As Star Wars proved, sagas and chronological two-part releases are a risky business and that even with such attention to technics, are still very, very easy to fuck up, and make it look like an intentional self-ass-fucking in the process. In the case of System of A Down's modern metal double-album, master-suite, Hypnotize/Mezmerize one can't help think of the similar marketing of Guns N' Roses equally ambitious (but ten times more cheesy) double-disc experience, Use Your Illusion parts I and II, released separately this time in a six month period.

Obviously, I'm making a broad, decently obscure comparison: the greatest sci-fi series in cinema, the glam metal gem of the eighties, and the best part of the post-Johnny Cash American records label, but bare with me. Yet, something like Hypnotize/Mezmerize, in all it's tongue in cheek, head-banging-to-head-bobbing dynamics (in entire contrast to the ridiculous contemporaries I've created) seems ultimately necessary. This is especially true when their last great album, 2001's Toxcity, still left them so much room to maneuver, almost inviting H/M's boisterous showmanship. Legacies like Appetite for Destruction and Harrison Ford are things so bad-ass that they absorb and dominate any possible future potential where the artist abandon their identity - Axl never wanted Appetite's trashy glory to be GnR's hall mark and Lucas cut Han Solo's back story (and any other source of humanity) from the new prequels. Similarly, both age in infamy and pop culture enjoys the most rediculous parts of both: the Dylan rip-off turned into an arena jam, "Civil War", from Illusion part II and Jar Jar 'Meesa is Annoying as Fuck' Binx.

System seems perfectly aware with this - its fluff seems so well placed, but it's still fluff. On Mezmerize, the synthesizer-metal, dance hall bonanza of "Old School Hollywood", and the cliché breaks in "Sad Statue" do well to keep H/M fluent but do nothing to impress. That's left for radio ready anthems ("B.Y.O.B.", "Violent Pornography") and ethnic operas from ("Cigaro", "Revenga") - the very gold of part I.

Part II almost naturally lacks the latter, replacing it with a more violent, consistent thrash being it's catch rather than pint-sized, epic, napalm jingles.
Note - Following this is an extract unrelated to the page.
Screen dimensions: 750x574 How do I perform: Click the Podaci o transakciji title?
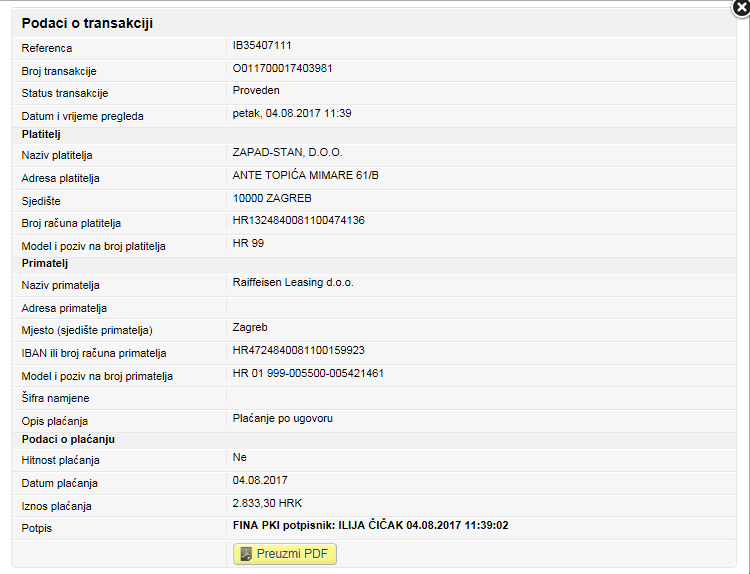coord(87,23)

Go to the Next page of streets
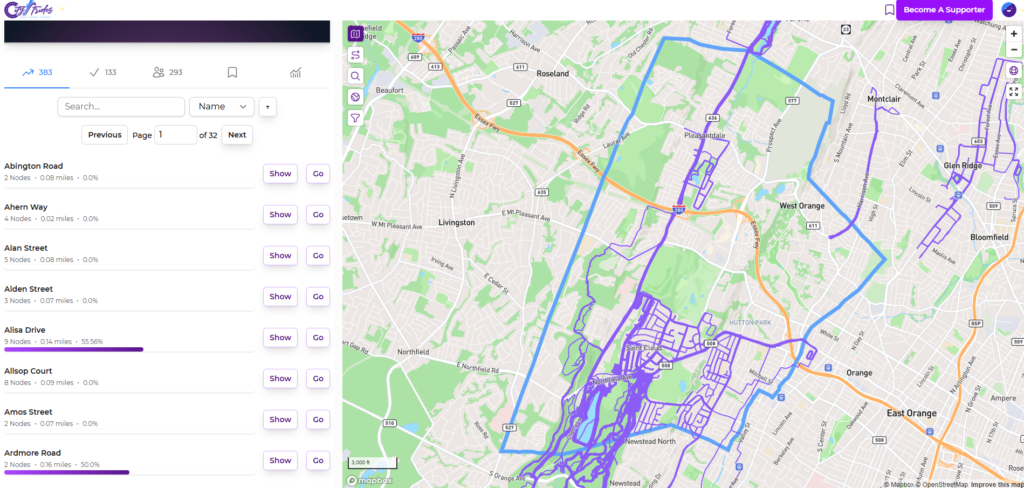(x=237, y=135)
System on Hypnotize don't seem like frustrated melodists, instead they concentrate on putting more concrete in the foundation, and this manic journey becomes legitimately a heavier and heavier institution. I say legitimately, and legitimacy being something that a lot of modern metal lacks. "No one, no one's gonna save us now / Not even God, no one saved us / No one's gonna save us" cries the psycho choir of singer Serj Tankian and resident riff-meister Daran Malakain on "Tentative". Suddenly one is completely numb to ever referenced biblical cliché in being forsaken by the almighty. It's threatening and equally unsetteling to the listener, who, against any prejudice of post-Bizkit metal, can believe this fateful cry and be frightened by its levity.

Hypnotize is pure unadulterated violence - even it's leading single ("Kill Rock N' Roll") caters to no sense of pop by Mezmerize. In their relationship, the former is the butch, the latter, the bitch. Expect no more Armenian dance circles and bohemian operas of old, expect an apocalypse of the new. Metal albums like this don't come often enough, engaging so much intimate anger that do more than stimulate, but overwhelm. The humor is diffused by a steady and consistent assault, and never has melodic hard rock heralded such abuse without divulging into full fletched noise and hardcore. In System's prime form, this band delivers on all it's promises of a primal destructive piece by not trying out-do any expectations of it's May 2005 release. If you expect anything of this record after hearing Mezmerize, I beg you, reconsider and expect nothing. One can only hope hard rock can keep making good on promises layed out by these Armenian hell-raisers. George Lucas, this is how dark and intimidating we wanted the prequels to be; and Axl, this is how bad ass we wanted Chinese Democracy to sound.